## WHAT TO DO:
Look through the material that follows and show every line with the string "computer".

☆ ☆ ☆ ☆

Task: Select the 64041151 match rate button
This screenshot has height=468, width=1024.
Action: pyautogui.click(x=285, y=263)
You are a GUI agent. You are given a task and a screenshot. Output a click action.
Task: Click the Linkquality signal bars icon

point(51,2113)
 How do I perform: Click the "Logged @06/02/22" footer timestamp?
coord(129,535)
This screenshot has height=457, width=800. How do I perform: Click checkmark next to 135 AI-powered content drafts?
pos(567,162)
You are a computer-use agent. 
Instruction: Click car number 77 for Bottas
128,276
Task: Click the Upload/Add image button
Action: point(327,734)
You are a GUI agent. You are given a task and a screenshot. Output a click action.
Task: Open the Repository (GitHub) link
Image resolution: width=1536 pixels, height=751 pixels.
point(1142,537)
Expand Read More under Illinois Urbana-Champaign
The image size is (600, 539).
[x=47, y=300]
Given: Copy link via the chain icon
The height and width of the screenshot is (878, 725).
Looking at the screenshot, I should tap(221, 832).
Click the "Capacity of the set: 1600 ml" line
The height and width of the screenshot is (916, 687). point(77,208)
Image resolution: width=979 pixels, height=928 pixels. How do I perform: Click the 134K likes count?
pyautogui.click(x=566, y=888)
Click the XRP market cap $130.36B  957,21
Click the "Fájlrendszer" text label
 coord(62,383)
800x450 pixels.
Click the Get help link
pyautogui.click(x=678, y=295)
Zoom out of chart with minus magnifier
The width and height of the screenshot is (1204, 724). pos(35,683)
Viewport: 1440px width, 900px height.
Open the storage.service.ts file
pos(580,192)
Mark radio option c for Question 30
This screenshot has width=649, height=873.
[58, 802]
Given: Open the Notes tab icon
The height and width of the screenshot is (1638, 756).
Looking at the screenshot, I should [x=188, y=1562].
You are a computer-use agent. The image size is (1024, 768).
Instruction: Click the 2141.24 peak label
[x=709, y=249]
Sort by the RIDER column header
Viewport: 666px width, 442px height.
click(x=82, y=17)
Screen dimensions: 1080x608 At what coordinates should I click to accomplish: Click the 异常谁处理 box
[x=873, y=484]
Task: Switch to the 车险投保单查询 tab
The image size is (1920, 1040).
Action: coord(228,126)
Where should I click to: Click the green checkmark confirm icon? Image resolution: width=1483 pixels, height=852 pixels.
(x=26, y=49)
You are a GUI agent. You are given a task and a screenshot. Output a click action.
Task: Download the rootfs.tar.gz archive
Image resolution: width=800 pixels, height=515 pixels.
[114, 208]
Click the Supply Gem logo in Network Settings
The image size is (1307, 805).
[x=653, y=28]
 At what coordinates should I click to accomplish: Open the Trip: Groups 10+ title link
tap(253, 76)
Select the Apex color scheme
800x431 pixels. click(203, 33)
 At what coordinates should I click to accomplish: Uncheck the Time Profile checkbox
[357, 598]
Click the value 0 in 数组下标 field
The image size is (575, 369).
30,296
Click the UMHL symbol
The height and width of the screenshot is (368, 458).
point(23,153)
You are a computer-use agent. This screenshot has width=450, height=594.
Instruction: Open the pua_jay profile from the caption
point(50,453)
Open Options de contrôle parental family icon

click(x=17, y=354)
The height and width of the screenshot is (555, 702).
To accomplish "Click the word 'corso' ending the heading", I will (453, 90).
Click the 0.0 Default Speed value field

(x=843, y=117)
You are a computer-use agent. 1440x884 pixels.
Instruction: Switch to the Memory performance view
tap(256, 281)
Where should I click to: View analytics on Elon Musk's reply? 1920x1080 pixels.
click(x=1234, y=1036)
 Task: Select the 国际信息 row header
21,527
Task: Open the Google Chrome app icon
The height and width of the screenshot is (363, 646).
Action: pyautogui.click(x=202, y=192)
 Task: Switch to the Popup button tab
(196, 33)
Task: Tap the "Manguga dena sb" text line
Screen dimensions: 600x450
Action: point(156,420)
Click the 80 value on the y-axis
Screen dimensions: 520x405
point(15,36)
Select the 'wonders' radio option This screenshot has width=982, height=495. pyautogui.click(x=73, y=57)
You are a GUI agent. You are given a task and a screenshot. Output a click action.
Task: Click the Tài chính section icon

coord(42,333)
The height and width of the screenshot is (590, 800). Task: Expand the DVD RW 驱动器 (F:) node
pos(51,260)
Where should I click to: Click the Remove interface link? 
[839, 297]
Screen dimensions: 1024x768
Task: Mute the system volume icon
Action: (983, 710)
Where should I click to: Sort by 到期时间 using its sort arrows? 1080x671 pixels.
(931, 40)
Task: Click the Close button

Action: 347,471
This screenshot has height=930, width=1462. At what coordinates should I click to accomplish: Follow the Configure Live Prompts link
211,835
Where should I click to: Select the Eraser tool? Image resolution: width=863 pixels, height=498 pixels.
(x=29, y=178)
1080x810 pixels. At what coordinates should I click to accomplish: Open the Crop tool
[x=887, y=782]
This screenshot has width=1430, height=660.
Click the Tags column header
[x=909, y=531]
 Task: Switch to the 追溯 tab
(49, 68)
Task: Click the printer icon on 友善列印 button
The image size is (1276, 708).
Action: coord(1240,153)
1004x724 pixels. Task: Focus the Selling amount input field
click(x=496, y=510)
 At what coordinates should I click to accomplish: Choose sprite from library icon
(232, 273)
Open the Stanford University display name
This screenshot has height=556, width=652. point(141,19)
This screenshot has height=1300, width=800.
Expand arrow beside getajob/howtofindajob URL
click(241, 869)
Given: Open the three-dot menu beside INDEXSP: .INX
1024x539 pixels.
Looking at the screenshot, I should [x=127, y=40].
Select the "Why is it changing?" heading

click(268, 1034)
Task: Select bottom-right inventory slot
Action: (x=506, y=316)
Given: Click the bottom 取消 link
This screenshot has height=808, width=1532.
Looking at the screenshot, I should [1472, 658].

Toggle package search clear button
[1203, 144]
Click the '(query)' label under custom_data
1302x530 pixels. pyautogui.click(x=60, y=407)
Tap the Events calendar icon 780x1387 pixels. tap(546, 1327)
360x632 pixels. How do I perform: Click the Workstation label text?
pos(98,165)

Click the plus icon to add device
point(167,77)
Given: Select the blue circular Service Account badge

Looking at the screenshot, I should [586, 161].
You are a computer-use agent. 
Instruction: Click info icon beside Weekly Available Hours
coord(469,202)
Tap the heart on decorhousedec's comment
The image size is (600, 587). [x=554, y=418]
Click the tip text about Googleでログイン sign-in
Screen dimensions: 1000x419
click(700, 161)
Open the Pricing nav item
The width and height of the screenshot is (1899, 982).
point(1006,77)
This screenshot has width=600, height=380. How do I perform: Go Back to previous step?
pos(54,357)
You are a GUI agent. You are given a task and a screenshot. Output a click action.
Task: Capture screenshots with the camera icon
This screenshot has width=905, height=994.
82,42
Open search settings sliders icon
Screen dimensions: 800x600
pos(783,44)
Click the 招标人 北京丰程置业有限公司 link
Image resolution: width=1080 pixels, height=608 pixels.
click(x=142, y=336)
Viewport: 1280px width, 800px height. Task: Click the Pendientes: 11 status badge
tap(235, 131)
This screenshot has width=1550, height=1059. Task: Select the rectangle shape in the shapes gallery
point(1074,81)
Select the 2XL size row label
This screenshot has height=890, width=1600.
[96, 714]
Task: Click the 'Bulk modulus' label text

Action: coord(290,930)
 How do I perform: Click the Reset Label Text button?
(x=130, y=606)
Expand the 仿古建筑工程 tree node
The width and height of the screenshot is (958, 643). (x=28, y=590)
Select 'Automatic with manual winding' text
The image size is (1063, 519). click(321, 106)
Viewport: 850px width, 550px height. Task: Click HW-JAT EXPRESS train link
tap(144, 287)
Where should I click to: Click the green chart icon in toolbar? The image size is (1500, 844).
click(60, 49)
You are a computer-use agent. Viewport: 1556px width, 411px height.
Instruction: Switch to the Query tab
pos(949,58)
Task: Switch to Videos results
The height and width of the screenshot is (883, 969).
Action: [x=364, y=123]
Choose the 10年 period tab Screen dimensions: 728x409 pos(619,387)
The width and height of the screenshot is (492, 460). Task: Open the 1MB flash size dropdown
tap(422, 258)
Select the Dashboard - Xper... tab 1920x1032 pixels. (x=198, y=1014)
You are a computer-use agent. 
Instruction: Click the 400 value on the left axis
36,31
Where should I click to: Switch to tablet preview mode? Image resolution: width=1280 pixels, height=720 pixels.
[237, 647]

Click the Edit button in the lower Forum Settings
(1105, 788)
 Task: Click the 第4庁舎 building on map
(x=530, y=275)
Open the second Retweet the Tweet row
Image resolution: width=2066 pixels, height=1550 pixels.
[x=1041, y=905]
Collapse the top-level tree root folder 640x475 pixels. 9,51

☆ ☆ ☆ ☆

## OUTPUT BELOW:
You are a computer-use agent. 
You are a computer-use agent. The image size is (1024, 768).
You are a computer-use agent. This screenshot has width=450, height=594.
You are a computer-use agent. 1440x884 pixels.
You are a computer-use agent. 
You are a computer-use agent. Viewport: 1556px width, 411px height.
You are a computer-use agent. 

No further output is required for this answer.